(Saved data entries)
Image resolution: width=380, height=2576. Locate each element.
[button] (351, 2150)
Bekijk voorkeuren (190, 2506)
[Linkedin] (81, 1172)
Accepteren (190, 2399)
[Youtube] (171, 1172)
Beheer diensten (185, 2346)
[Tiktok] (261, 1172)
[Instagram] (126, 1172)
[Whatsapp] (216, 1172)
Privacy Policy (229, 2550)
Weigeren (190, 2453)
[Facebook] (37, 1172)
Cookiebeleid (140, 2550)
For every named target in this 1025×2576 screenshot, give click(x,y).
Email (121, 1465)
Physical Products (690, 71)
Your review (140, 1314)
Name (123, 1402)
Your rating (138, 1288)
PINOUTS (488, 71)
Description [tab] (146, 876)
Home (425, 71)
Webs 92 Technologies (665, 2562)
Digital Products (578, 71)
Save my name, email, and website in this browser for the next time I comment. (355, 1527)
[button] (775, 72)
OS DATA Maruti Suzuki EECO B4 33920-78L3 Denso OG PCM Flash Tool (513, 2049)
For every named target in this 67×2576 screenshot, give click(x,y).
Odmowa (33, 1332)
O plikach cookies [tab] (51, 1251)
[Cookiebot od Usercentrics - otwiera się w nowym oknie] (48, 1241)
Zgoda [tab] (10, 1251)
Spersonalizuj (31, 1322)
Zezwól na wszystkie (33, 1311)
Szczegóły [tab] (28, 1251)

[WHAT THIS TASK INVOLVES] The records above are to be transcribed exactly, with nothing left out.

[EXPECTED ANSWER]
Image resolution: width=380, height=2576. Locate each element.
[button] (351, 2150)
Bekijk voorkeuren (190, 2506)
[Linkedin] (81, 1172)
Accepteren (190, 2399)
[Youtube] (171, 1172)
Beheer diensten (185, 2346)
[Tiktok] (261, 1172)
[Instagram] (126, 1172)
[Whatsapp] (216, 1172)
Privacy Policy (229, 2550)
Weigeren (190, 2453)
[Facebook] (37, 1172)
Cookiebeleid (140, 2550)
For every named target in this 1025×2576 screenshot, give click(x,y).
Email (121, 1465)
Physical Products (690, 71)
Your review (140, 1314)
Name (123, 1402)
Your rating (138, 1288)
PINOUTS (488, 71)
Description [tab] (146, 876)
Home (425, 71)
Webs 92 Technologies (665, 2562)
Digital Products (578, 71)
Save my name, email, and website in this browser for the next time I comment. (355, 1527)
[button] (775, 72)
OS DATA Maruti Suzuki EECO B4 33920-78L3 Denso OG PCM Flash Tool (513, 2049)
For every named target in this 67×2576 screenshot, give click(x,y).
Odmowa (33, 1332)
O plikach cookies [tab] (51, 1251)
[Cookiebot od Usercentrics - otwiera się w nowym oknie] (48, 1241)
Zgoda [tab] (10, 1251)
Spersonalizuj (31, 1322)
Zezwól na wszystkie (33, 1311)
Szczegóły [tab] (28, 1251)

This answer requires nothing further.